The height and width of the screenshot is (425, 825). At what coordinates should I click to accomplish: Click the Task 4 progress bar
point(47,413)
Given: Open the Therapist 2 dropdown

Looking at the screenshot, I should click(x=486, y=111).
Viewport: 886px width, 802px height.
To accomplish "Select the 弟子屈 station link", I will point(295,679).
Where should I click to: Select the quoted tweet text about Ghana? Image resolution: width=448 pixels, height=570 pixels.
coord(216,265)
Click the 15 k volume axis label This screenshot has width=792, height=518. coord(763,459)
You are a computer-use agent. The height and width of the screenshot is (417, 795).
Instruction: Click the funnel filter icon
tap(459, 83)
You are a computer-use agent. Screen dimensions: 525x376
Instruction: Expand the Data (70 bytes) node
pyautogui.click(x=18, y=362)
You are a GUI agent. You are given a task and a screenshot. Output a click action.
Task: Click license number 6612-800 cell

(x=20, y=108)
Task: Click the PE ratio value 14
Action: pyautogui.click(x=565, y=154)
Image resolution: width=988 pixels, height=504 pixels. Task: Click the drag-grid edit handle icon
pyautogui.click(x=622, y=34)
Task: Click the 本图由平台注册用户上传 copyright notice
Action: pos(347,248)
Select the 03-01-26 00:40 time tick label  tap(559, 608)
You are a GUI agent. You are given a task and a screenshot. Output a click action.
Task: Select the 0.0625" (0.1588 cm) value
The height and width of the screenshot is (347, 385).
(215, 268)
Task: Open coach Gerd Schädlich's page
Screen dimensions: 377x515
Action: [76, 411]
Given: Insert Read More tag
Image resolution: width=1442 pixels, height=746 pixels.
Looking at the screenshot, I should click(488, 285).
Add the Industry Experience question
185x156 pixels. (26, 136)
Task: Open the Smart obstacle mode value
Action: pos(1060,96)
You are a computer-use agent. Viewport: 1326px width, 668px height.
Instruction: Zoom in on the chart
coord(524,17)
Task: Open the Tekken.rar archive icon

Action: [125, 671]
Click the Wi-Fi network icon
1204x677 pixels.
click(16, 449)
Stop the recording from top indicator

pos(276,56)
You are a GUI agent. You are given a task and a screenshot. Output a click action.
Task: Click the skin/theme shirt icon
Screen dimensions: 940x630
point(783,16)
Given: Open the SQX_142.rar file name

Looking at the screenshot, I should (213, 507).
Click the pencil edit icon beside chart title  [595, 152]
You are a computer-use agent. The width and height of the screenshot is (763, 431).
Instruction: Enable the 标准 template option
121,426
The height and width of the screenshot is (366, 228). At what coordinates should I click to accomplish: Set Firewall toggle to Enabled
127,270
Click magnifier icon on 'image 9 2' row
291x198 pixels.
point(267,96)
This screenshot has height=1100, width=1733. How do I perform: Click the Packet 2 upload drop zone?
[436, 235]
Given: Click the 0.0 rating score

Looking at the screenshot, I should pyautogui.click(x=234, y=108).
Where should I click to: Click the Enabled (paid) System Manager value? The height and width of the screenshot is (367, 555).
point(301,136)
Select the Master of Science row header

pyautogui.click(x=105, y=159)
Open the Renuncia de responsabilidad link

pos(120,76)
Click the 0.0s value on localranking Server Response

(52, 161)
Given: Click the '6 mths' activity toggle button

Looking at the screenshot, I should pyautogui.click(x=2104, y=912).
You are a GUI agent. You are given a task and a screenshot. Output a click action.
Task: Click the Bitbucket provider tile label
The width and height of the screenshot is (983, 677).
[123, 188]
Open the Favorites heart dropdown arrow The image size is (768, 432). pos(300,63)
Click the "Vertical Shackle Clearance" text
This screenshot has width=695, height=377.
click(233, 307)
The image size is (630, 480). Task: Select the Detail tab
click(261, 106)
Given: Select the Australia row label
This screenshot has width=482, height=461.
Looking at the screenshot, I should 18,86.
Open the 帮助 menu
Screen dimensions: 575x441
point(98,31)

§ **Problem to work on**
Search the listing above for the word "label", and copy every line that has it.

§ **Your solution**
Click the 15 k volume axis label This screenshot has width=792, height=518. coord(763,459)
Select the 03-01-26 00:40 time tick label  tap(559, 608)
Task: Click the Bitbucket provider tile label
Given: Select the Australia row label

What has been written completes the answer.